I must admit I have a guilty pleasure.
Every few days I check your site for new letters (that's not the guilty part) hoping beyond hope that someone has emailed you about another overpriced perfect sounding power cable or free energy device. I feel guilty about it, but I can't deny that I love it when you verbally stomp all over them.
You may have heard about the bear suit guy, Troy Hurtubise. After watching Robocop and getting mauled by a bear (not necessarily in that order) he was inspired to build a protective suit.
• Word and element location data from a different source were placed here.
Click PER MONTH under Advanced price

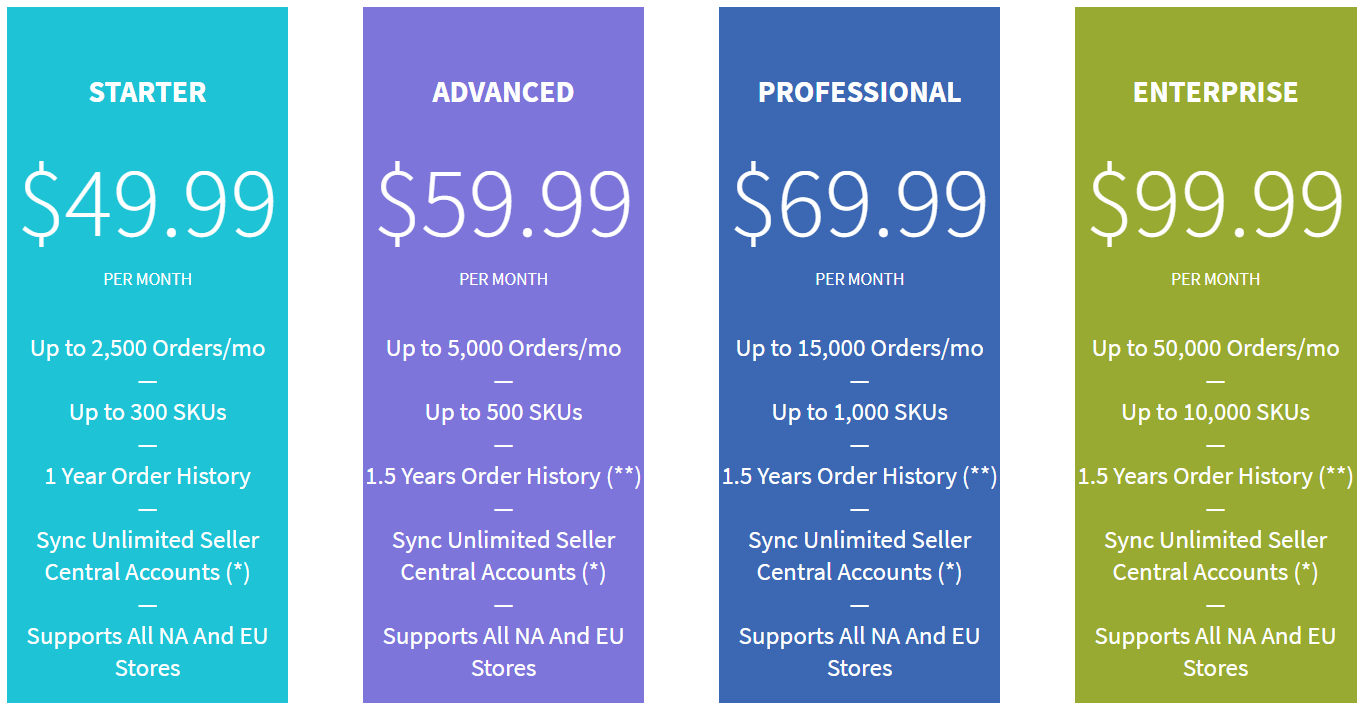[503, 279]
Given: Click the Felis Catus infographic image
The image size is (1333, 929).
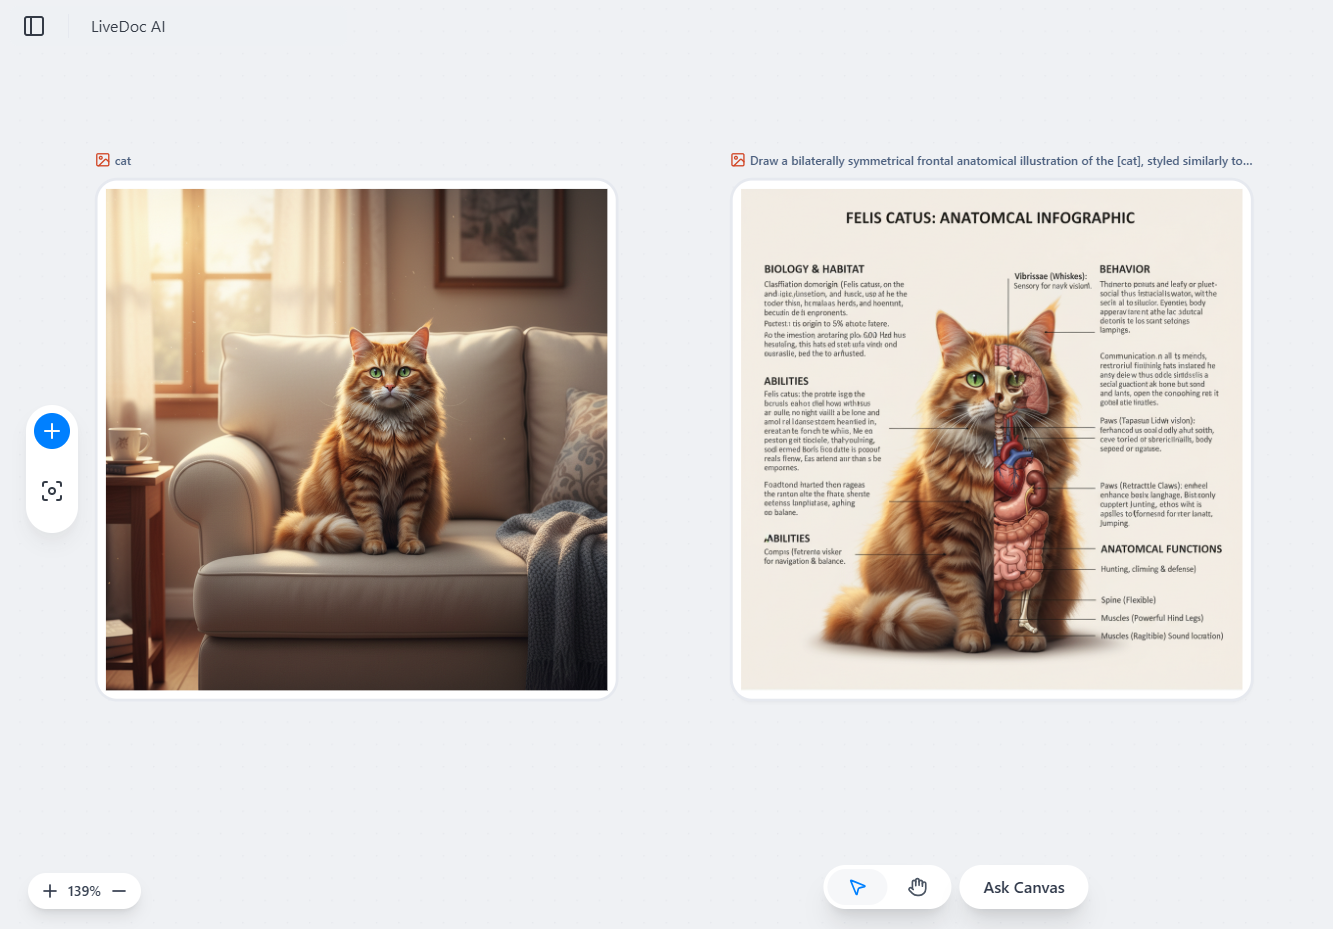Looking at the screenshot, I should [991, 440].
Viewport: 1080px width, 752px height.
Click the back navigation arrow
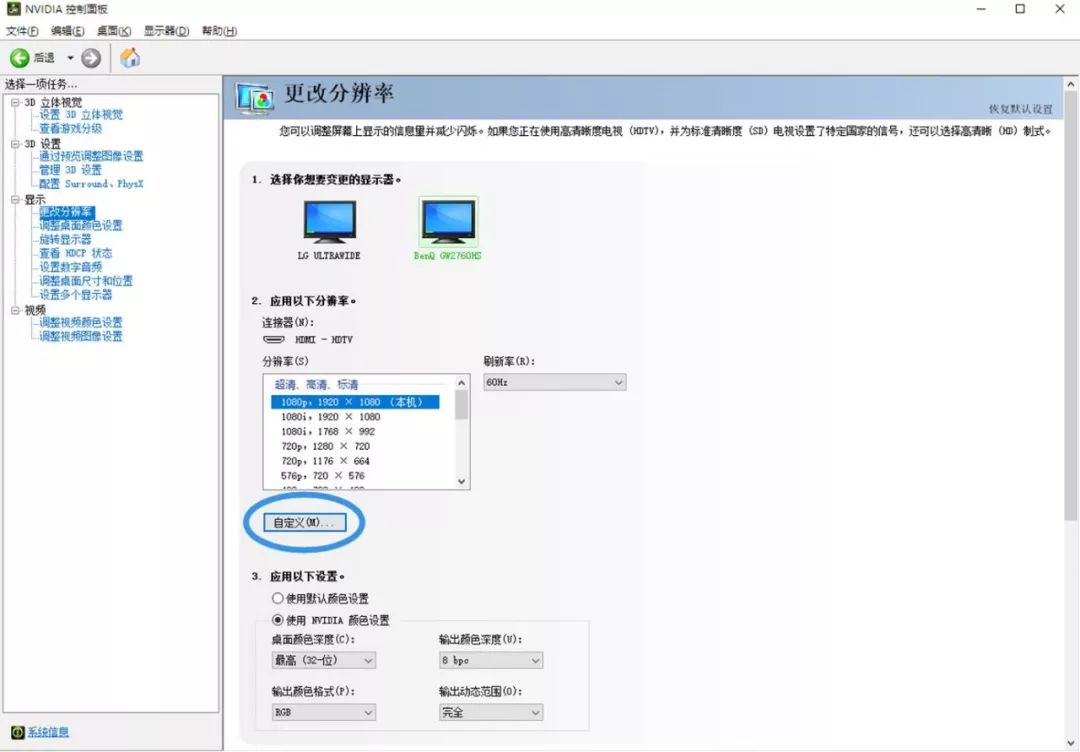click(x=21, y=57)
It's even been on The Simpsons.
He's also invented a "physics-defying substance which he claims eliminates the cross-transfer of heat and prevents anything coated in the substance from burning up."
Recently it was reported that this same inventor again defied all known rules of physics and created something that can see through walls. The French, scientists and a former instructor from MIT, and the former head of Saudi counter-intelligence are all involved!
Troy Hurtubise walks the slow, heavily armoured walk, as well as talking the talk. He is clearly Not Like Other Men, both physically and mentally, and hell, maybe he's actually done what he says he's done with this magnificent new ray-gun of his, despite widespread derision.
I will not be even slightly surprised if the thing turns out not to work, though. He's made bold claims before that haven't (yet) panned out.
Dans, Tolong review tentang Intel Deluxe Pc Camera. Webcam ni beshh!! Murah, hanya RM100.00 @ aaaa..US30.00 Saya kno u like to review cheep webcam inn yor website. I hop u review dis webcam.
Pidgin. People are sending me mail in Pidgin now.
Do I need to specifically forbid the use of languages that sound a bit like English?
(A reader has now pointed out to me that this looks more like rather badly spelled Bahasa Melayu. It also resembles Indonesian, but "RM" stands for Ringgit Malaysia. That doesn't explain the English-ish bits, though, since neither Indonesian nor Malaysian creoles have much, or any, English in them.)